The Filipinos fought back then managed to escape from the encampments, ending a dangerous standoff.
"They will receive a hero's welcome," Zagala said, adding a motorcade was planned if the stormy weather in Manila eases. They "exhibited courage, bravery and commitment while in the face of overwhelming threat."
The 1,200-strong UN force has patrolled a buffer zone between Syria and Israel since 1974, a year after the Arab-Israeli war.
For nearly four decades, UN monitors helped enforce a stable truce between Israel and Syria, but the spillover from the Syrian war has led to the abductions of peacekeepers in the last two years, making countries contributing troops wary and prompting several governments to withdraw their troops.
Security conditions on the Syrian side of the Golan, however, have rapidly deteriorated in recent days, directly threatening the safety of UN peacekeepers.
The United Nations said Monday it had withdrawn its peacekeepers from high-risk Golan positions because of escalating fighting between Syrian government forces and opposition fighters and relocated its forces to the Israeli side of the border.

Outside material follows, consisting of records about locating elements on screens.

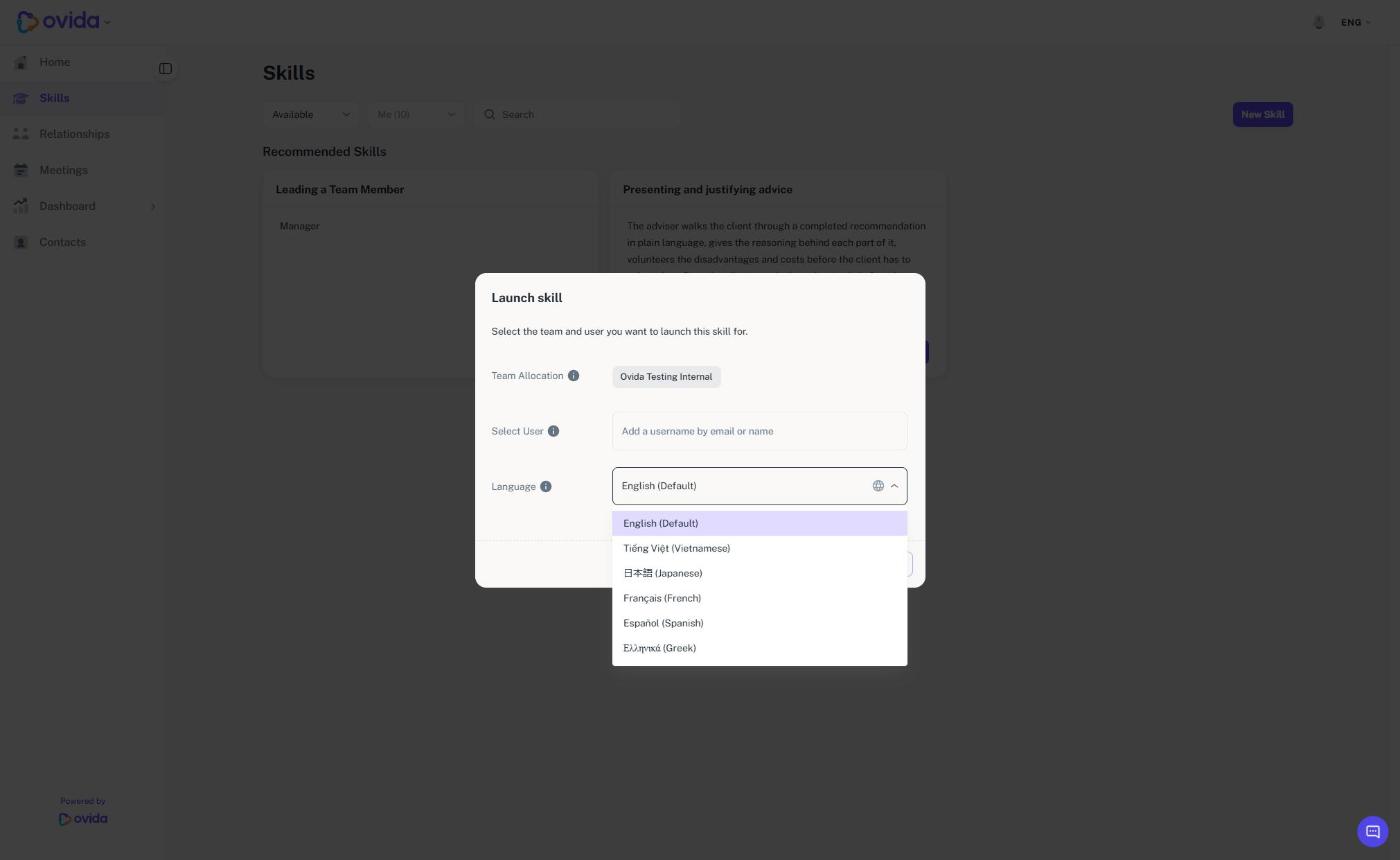
Task: Click the Team Allocation info icon
Action: 573,376
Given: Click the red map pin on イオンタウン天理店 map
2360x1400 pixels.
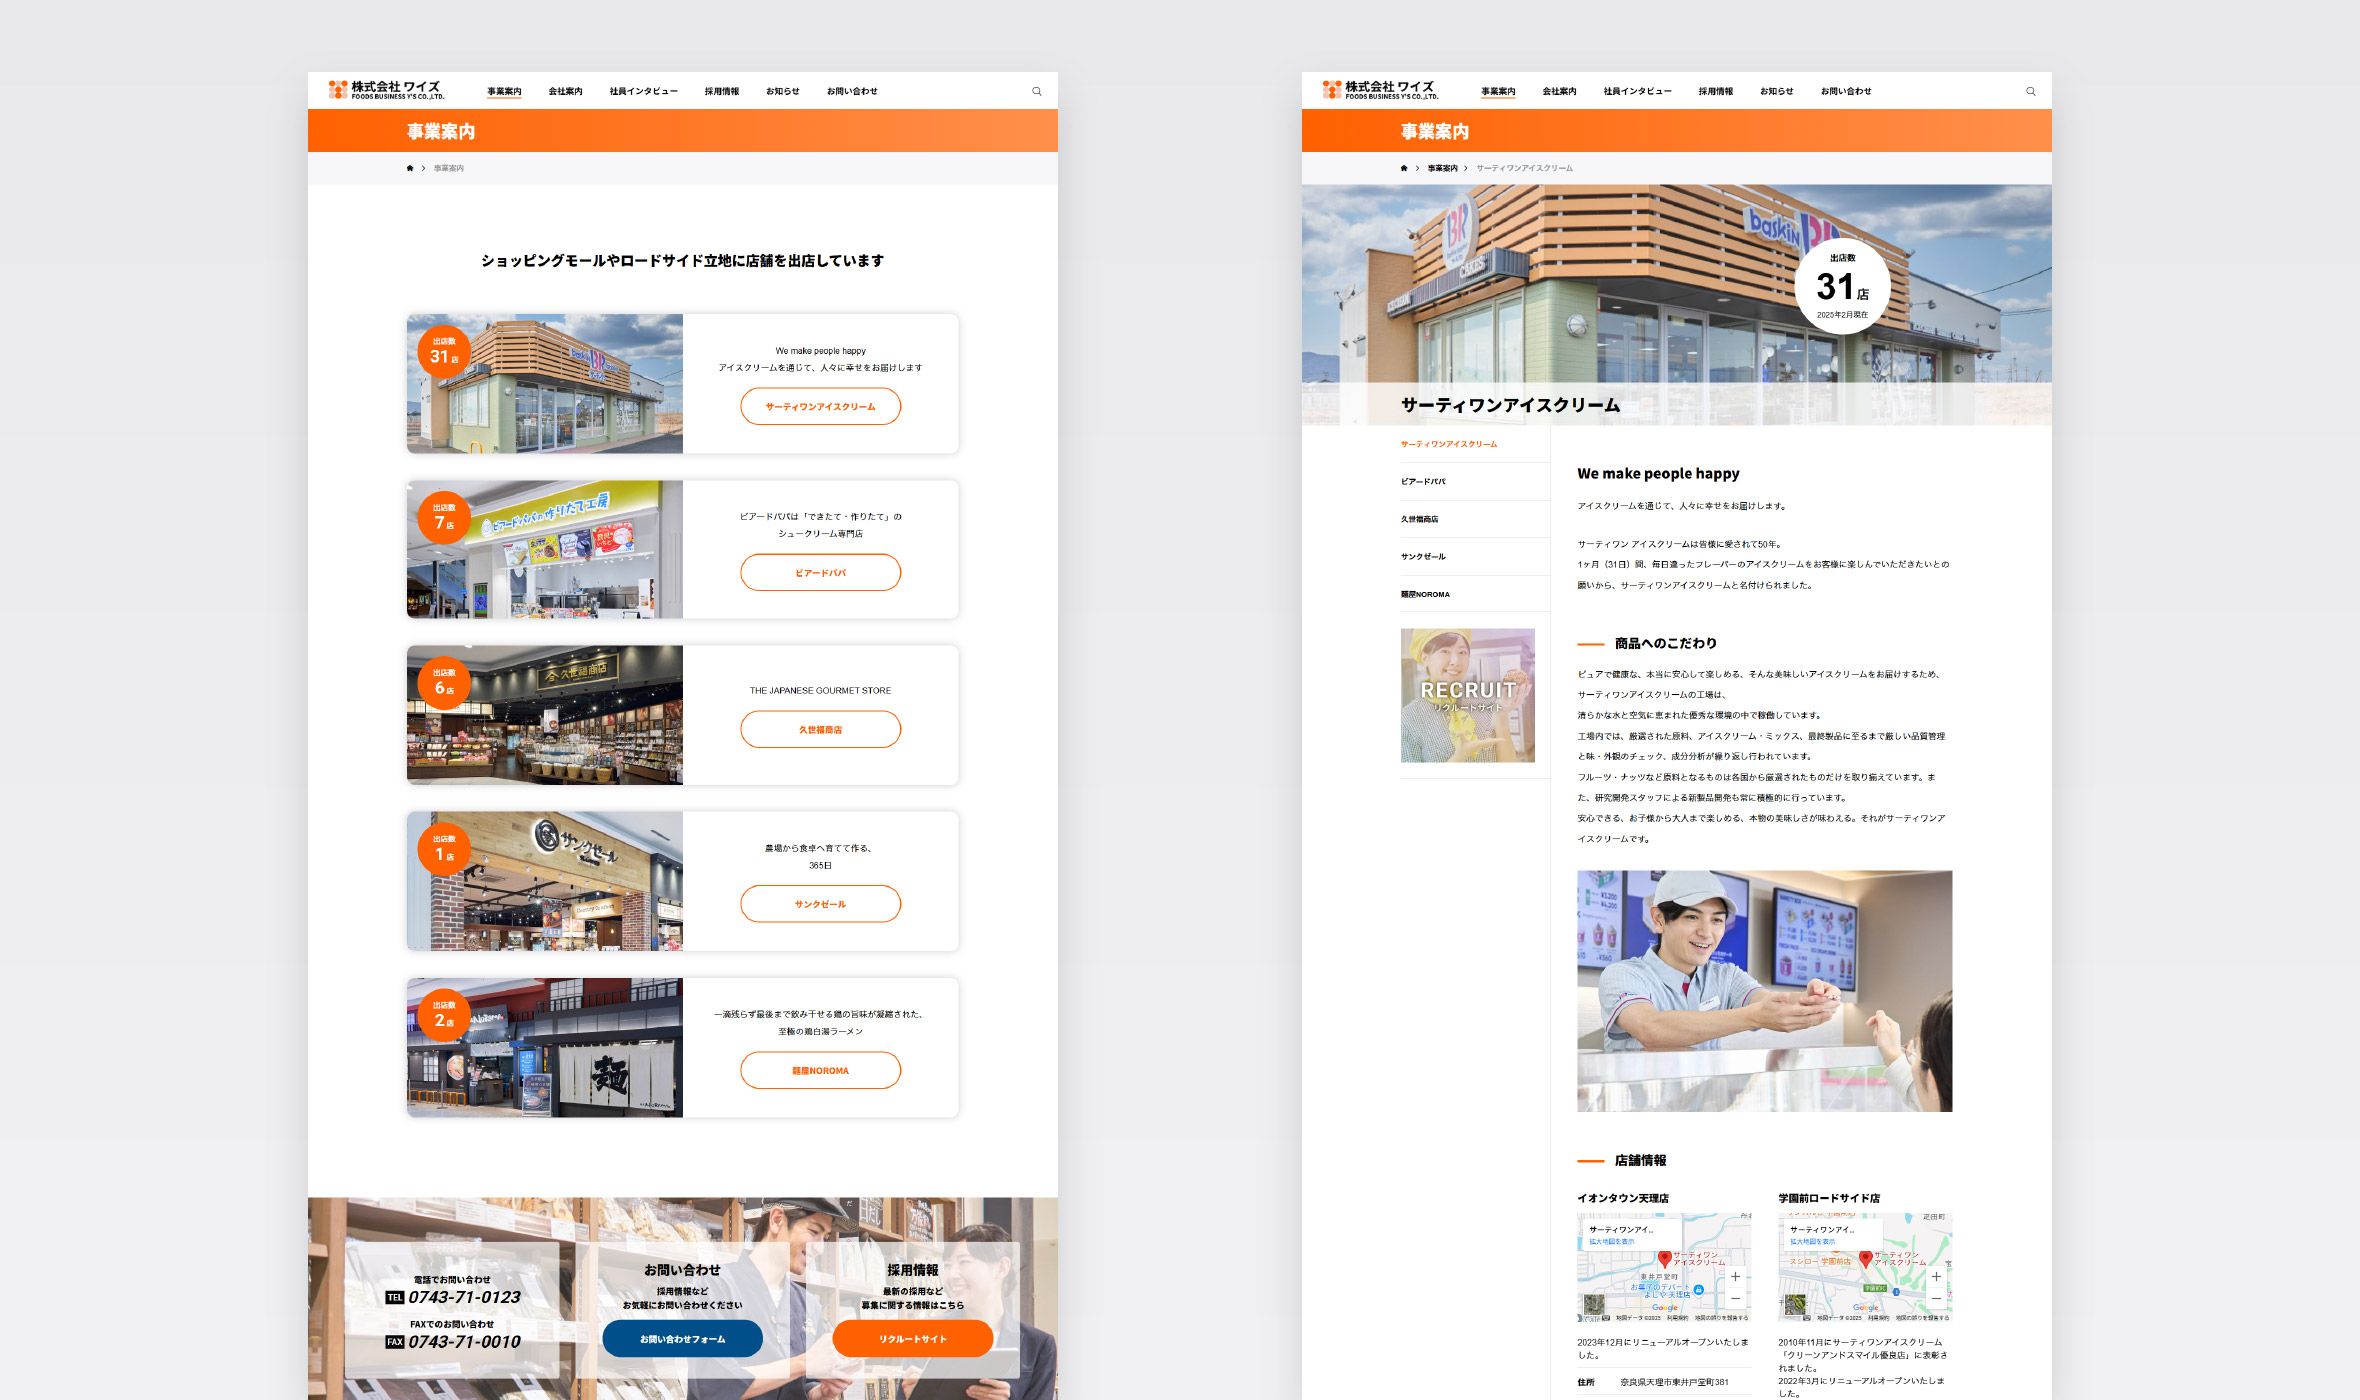Looking at the screenshot, I should click(x=1664, y=1258).
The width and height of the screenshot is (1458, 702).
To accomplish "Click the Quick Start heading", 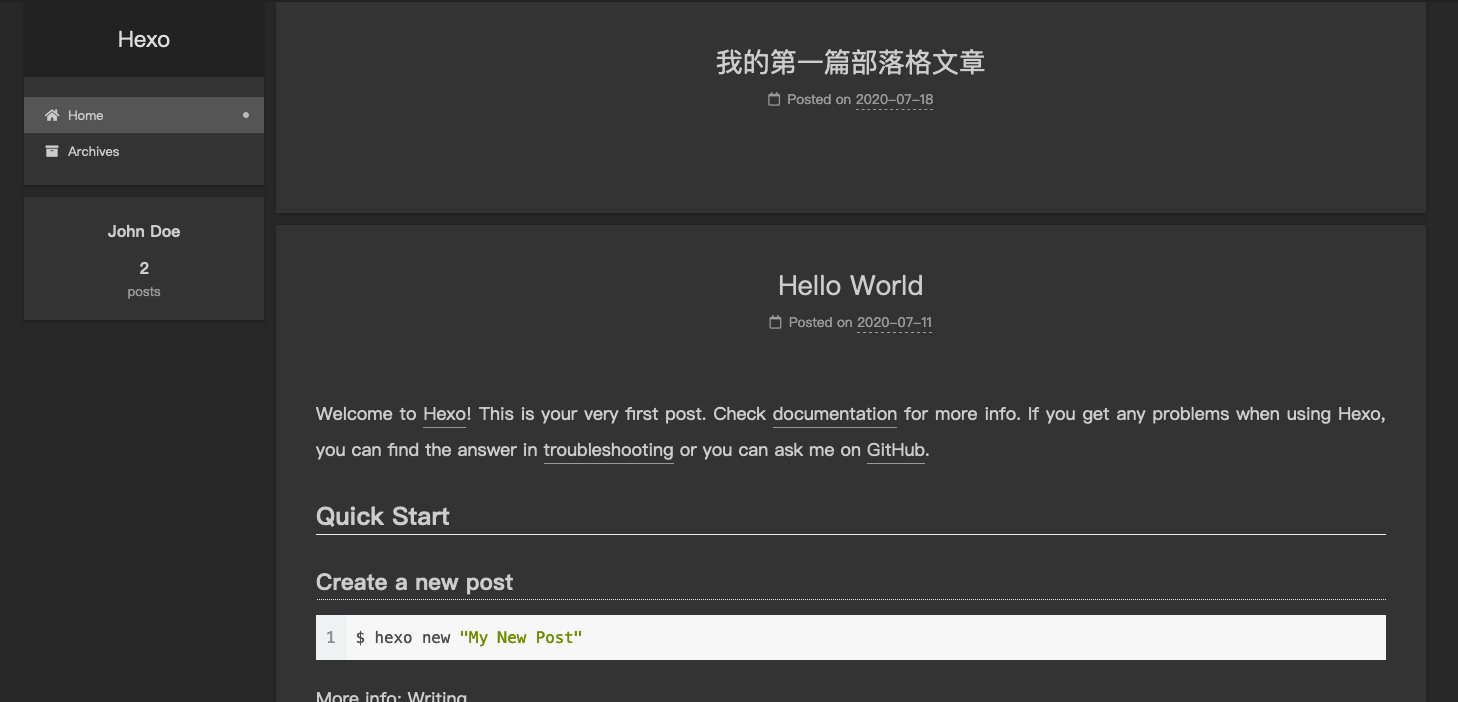I will click(x=383, y=517).
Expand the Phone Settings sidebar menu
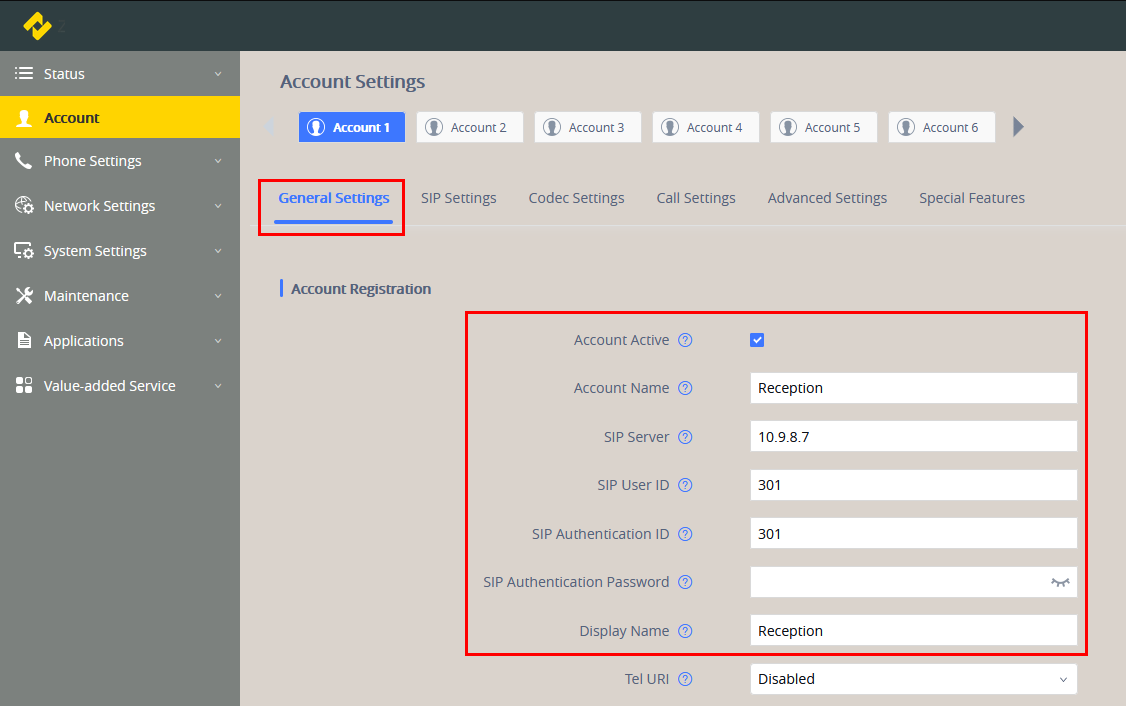Screen dimensions: 1126x706 (120, 161)
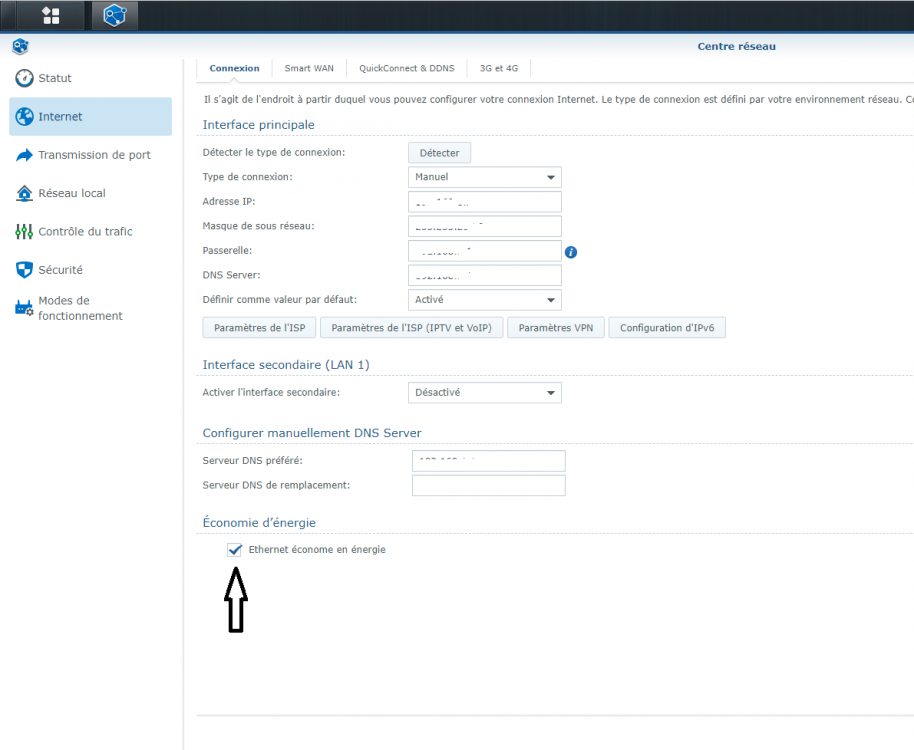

Zagala said the relocated peacekeepers had filed up a UN encampment on the Israeli side of Golan, prompting UN and Philippine military officials to decide to send the Filipino forces home about two weeks earlier than scheduled.
Alarmed by the deteriorating security in the Golan, the Philippine government has earlier notified the United Nations it would no longer send fresh forces when the current Filipino force ends its tour in the volatile region in October.
The UN relocation of peacekeepers follows the two-week abduction of 45 Fijian peacekeepers, who were freed last week. They had been captured on the Syrian-controlled side of the Golan by fighters from the al-Qaida-linked Nusra Front.